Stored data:
◆ ◆ ◆ ◆
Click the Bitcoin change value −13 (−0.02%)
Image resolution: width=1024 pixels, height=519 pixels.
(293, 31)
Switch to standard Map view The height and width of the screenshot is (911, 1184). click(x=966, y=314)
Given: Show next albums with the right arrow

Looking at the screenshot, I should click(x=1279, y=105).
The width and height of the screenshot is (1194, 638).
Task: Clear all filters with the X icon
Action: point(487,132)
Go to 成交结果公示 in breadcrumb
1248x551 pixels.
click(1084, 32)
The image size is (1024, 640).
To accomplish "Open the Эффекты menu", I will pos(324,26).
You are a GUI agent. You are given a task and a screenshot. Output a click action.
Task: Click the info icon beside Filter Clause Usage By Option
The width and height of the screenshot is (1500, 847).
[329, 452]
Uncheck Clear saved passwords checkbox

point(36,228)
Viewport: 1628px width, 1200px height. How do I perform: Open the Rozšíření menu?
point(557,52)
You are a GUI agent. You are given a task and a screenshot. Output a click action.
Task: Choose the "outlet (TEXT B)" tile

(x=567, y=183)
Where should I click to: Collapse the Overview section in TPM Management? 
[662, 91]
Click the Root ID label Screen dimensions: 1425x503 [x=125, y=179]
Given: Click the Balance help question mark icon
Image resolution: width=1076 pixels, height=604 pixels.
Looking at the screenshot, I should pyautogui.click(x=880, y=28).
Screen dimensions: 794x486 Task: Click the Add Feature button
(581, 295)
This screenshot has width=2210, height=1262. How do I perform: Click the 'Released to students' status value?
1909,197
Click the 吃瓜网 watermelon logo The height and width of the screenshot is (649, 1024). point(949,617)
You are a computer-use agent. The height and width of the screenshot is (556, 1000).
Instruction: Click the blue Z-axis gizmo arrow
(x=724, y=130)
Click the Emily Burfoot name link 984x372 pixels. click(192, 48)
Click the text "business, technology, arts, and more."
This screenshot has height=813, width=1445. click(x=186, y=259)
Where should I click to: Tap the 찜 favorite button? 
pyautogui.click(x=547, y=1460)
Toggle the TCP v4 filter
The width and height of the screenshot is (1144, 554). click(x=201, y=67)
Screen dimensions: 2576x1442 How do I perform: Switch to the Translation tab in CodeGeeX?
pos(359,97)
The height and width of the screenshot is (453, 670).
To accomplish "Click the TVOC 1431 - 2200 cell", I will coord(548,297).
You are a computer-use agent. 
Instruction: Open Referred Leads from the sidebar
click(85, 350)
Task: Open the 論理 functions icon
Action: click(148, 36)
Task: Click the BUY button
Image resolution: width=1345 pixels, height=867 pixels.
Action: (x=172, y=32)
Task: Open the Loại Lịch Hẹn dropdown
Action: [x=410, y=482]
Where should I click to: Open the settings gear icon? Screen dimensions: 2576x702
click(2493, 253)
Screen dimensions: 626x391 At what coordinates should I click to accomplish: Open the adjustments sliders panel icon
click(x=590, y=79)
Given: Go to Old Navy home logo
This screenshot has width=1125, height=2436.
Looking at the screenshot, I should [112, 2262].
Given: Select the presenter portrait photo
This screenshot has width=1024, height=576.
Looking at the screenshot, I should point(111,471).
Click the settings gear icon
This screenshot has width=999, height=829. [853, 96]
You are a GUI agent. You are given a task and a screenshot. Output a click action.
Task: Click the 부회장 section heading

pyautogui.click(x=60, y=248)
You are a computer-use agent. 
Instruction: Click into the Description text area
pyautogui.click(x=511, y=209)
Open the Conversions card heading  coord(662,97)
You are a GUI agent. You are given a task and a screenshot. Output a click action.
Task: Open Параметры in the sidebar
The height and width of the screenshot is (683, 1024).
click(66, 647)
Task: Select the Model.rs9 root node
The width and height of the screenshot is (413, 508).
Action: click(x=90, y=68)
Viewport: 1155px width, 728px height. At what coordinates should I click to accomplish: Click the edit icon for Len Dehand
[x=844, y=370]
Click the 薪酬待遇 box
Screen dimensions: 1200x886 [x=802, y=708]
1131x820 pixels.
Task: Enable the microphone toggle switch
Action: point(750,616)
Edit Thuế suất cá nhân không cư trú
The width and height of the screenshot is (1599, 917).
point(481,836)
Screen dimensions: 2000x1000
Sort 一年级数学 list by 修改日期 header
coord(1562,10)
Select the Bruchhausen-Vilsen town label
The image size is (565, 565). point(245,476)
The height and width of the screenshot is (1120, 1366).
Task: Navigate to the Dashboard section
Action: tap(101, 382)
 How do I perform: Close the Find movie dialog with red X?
◆ ◆ ◆ ◆
In your answer, include only the lines above starting at the line that holds "Image resolution: width=1076" and ending at the line that holds "Click the Emily", copied exactly.

Image resolution: width=1076 pixels, height=604 pixels.
Looking at the screenshot, I should pyautogui.click(x=880, y=28).
Screen dimensions: 794x486 Task: Click the Add Feature button
(581, 295)
This screenshot has width=2210, height=1262. How do I perform: Click the 'Released to students' status value?
1909,197
Click the 吃瓜网 watermelon logo The height and width of the screenshot is (649, 1024). point(949,617)
You are a computer-use agent. The height and width of the screenshot is (556, 1000).
Instruction: Click the blue Z-axis gizmo arrow
(x=724, y=130)
Click the Emily Burfoot name link 984x372 pixels. click(192, 48)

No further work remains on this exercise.